**Task details:** In the museum visit text, what did the exhibit end with?

**Supplied text:**
--------

It hadn’t occurred to me until later that this was The Disney Family Museum. I had just assumed that by “family” they meant it was for the whole family, not that it was literally a museum dedicated to Disney’s family, but you could say I was warned.
Mostly it was about Walt.
There was a brief section dedicated to “one of the worst times in his life” when the Disney animators went on strike and tried to form a union. There was no union, but Disney, or at least, his brother Roy (since Disney was too incensed to do it himself) agreed to some concessions to end the strike. To make up for this, Disney later testified in the McCarthy hearings and managed to get some of the union organizers blacklisted, but of course this part wasn’t mentioned in the exhibit. Like many other tidbits of Disney history, I explained all this to my wife (the most patient woman in the world) and capped it off by stabbing my finger in the air and declaring just a little too loudly, “He ruined a lot of lives.”
My wife then made haste through the crowd and to the next exhibit as I hurried to catch up.
I’m not saying Walt didn’t have a lot to do with many of these films. Particularly the early ones. Even though he couldn’t draw for shit, he was a great director and had an intuitive sense of timing and story. Those films wouldn’t have been what they were without him, though later he would serve mainly as producer and executive dictator as he got more involved in his theme parks.
And of course there was a big-scale model of Disneyland.
The exhibit ended with a wall of editorial cartoons published upon Disney’s death in 1966, most featuring some version or other of Mickey Mouse shedding a single giant tear.
And that was it. That was the Disney Museum. All the decades of animation that followed Disney’s death didn’t seem to matter. Not that I much cared for them—as far as I was concerned, everything went downhill after The Rescuers—but I guess this was where The Disney Family got off the bus.

--------

Dataset entries:
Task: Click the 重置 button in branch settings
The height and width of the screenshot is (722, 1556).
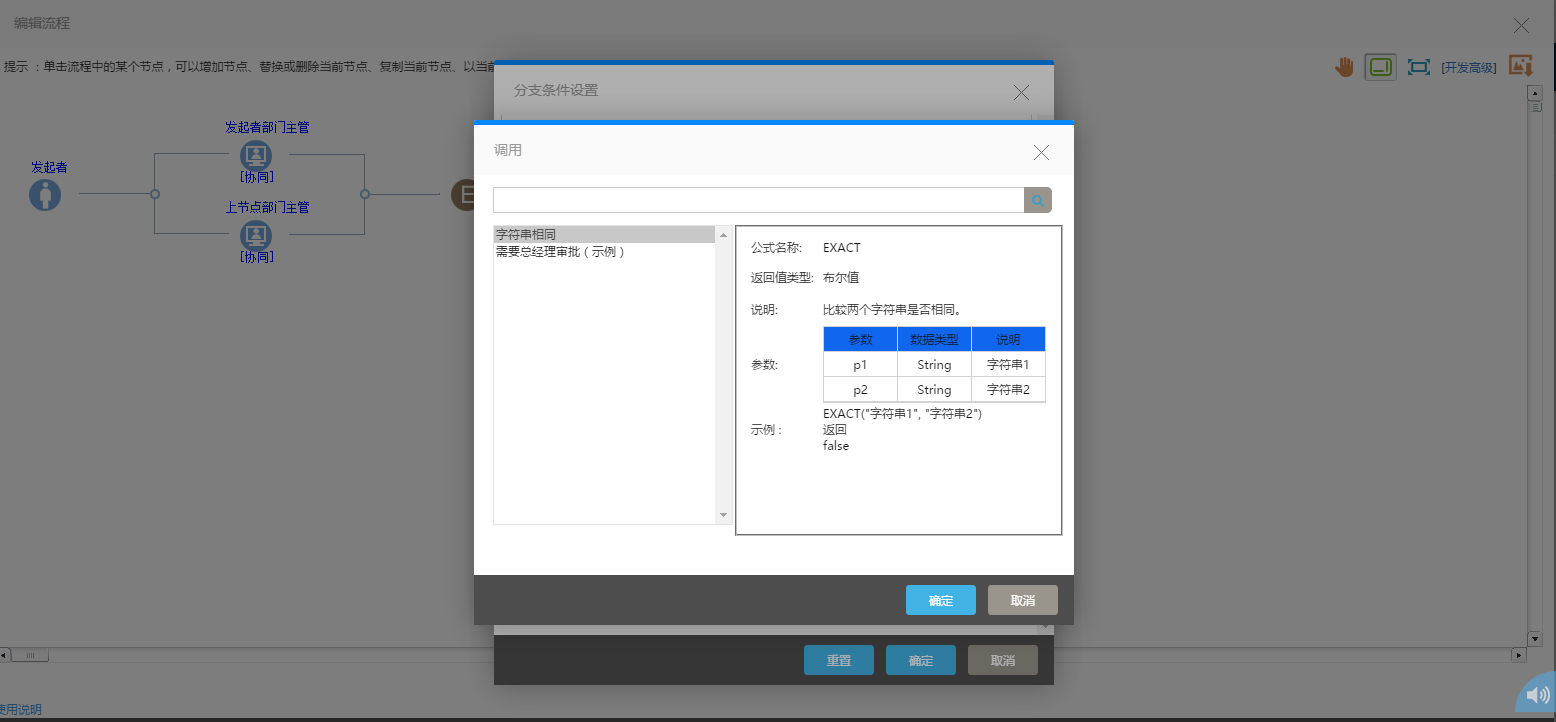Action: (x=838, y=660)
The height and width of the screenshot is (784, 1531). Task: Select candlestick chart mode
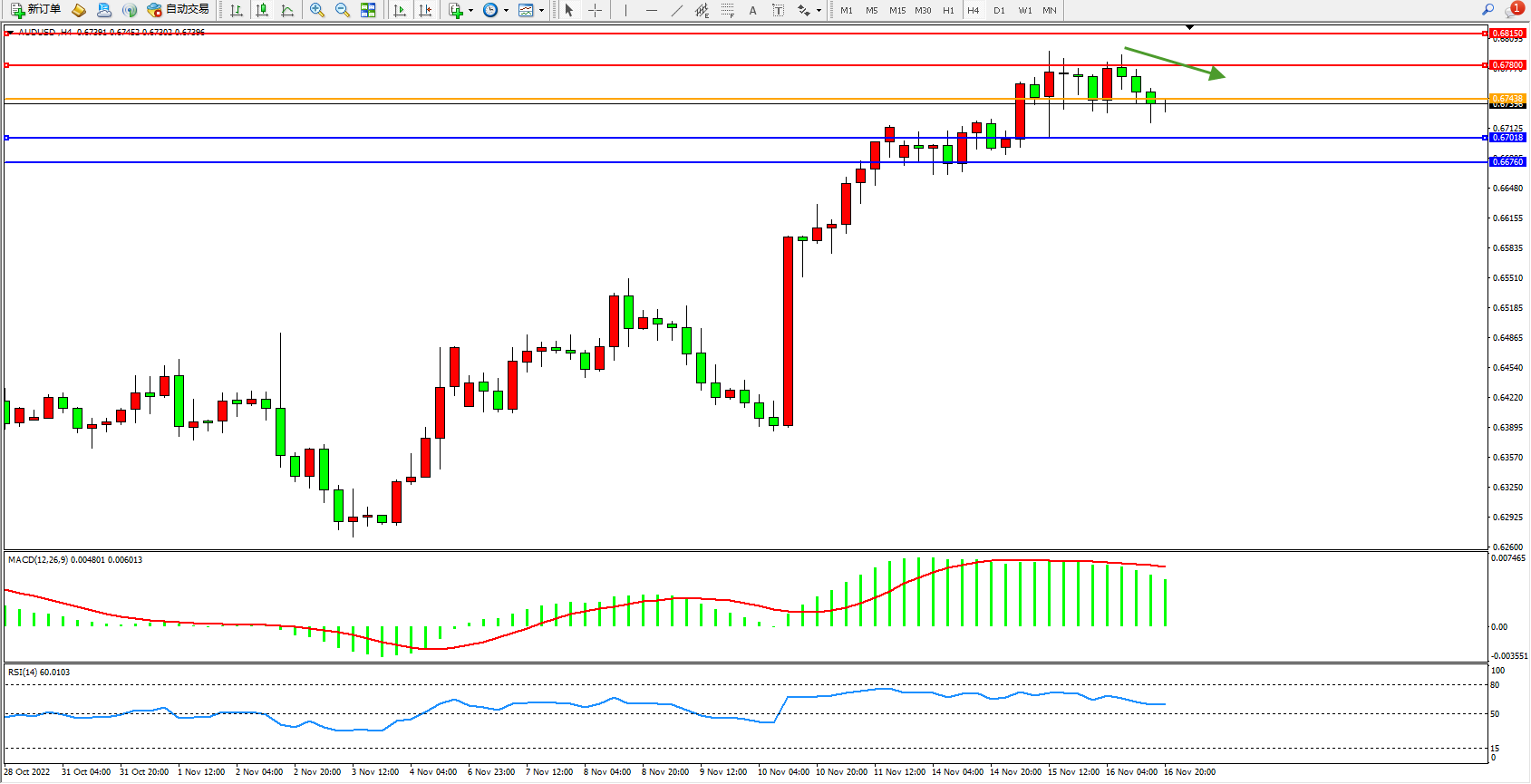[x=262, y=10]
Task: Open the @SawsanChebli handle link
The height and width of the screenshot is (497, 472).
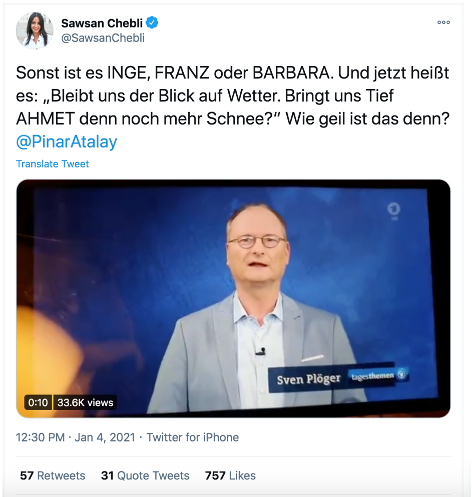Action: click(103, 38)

--------

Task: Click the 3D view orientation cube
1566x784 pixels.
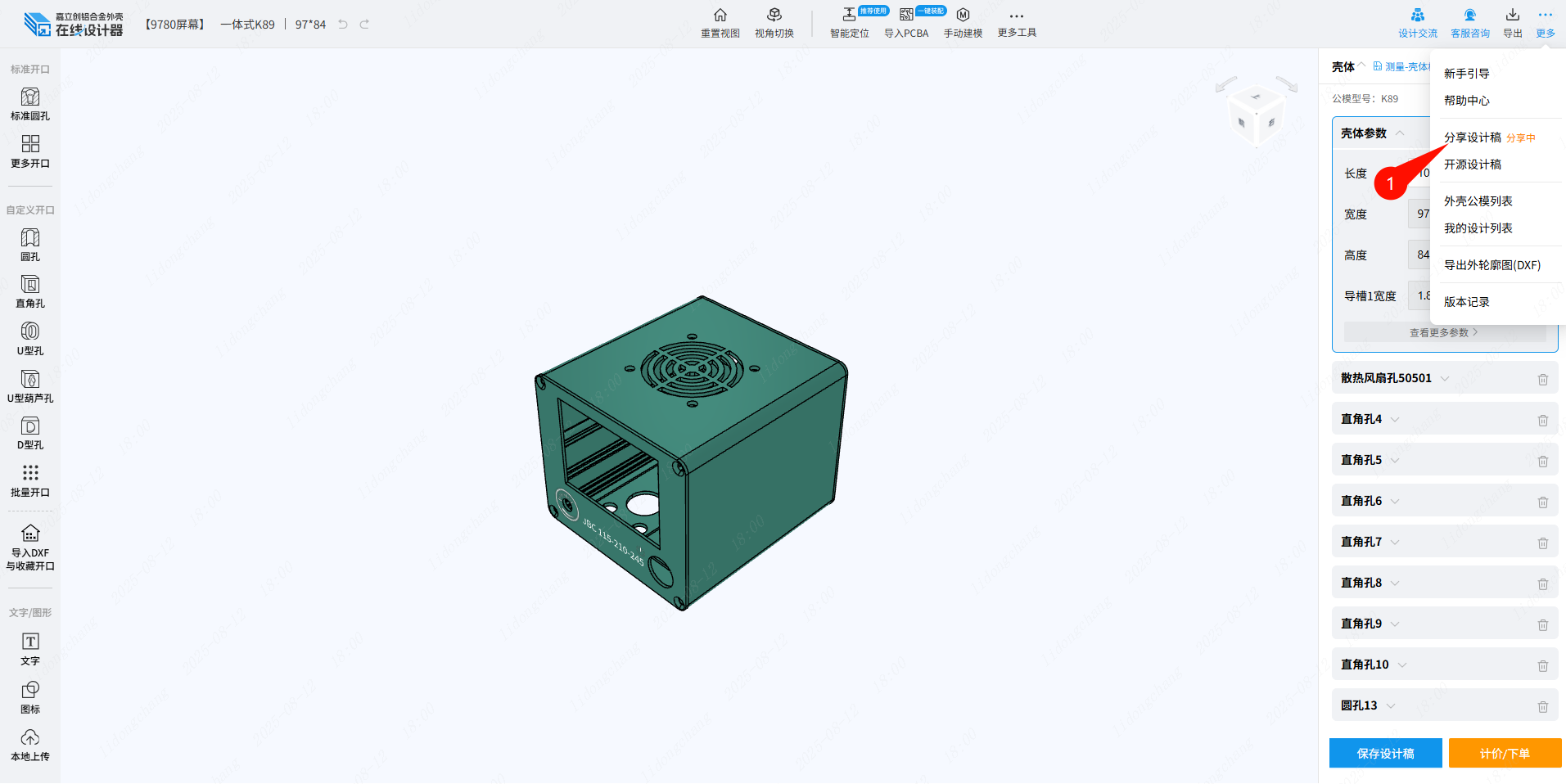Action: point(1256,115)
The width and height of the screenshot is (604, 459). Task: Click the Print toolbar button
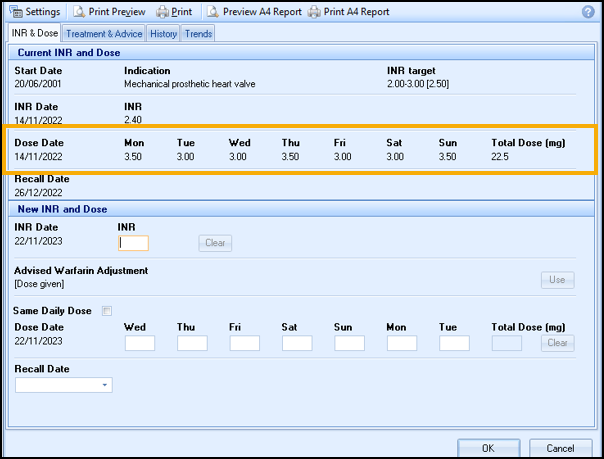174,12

--------

**Answer to the problem:** A wall of editorial cartoons published when Disney died in 1966, most showing some version of Mickey Mouse shedding a single giant tear.